Low-dose computed tomography (CT) is currently used in lung cancer screening of high-risk populations for early lung cancer diagnosis but 96% of detected nodules are false positives. So, researchers at the University of Pittsburgh developed a new lung cancer predictor after studying 218 individuals with lung cancer or benign nodules.
They used probabilistic graphical models to integrate demographics, clinical data, and low-dose CT features from 92 subjects (training cohort) from the Pittsburgh Lung Screening Study, a community-based research cohort of 3,642 current or former smokers recruited between 2002 and 2006.

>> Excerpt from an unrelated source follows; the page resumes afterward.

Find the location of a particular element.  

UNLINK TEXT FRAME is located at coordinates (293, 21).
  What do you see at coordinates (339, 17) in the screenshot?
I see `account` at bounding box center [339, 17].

All participants received a baseline low-dose CT scan, and most also received a follow-up scan the next year. Participants also completed a questionnaire about smoking history, underwent spirometry for pulmonary function testing, and provided a blood sample.
The validation cohort included 126 participants (44 cases and 82 controls).
New approach (probabilistic graphical models, which I cannot claim to understand…) used to develop nodule cancer prediction tool. Performed better than Brock/PanCan calculator parsimonious, but not full model. @ThoraxBMJ https://t.co/pPHW9J5MOe #lcsm #lungcancerscreening
— Lung Cancer Screening Feed (@lung_ca_screen) March 13, 2019
Positive outcome with AI
Nodule and vessel numbers and years since the subject quit smoking were sufficient to discriminate malignant from benign nodules. Comparison with existing predictors in the training and validation cohorts showed that incorporating low-dose CT scan features greatly enhances predictive accuracy and the machine-learning model improved cancer detection over existing methods, including the Brock parsimonious model (P<0.001). The researchers noted that the number of surrounding vessels, a feature not previously used in predictive models, significantly improves predictive efficiency.
LCCM could identify 28.3% of the benign nodules without risk of misclassifying cancer nodules, according to the authors.
The researchers said the findings should be validated in larger prospective studies.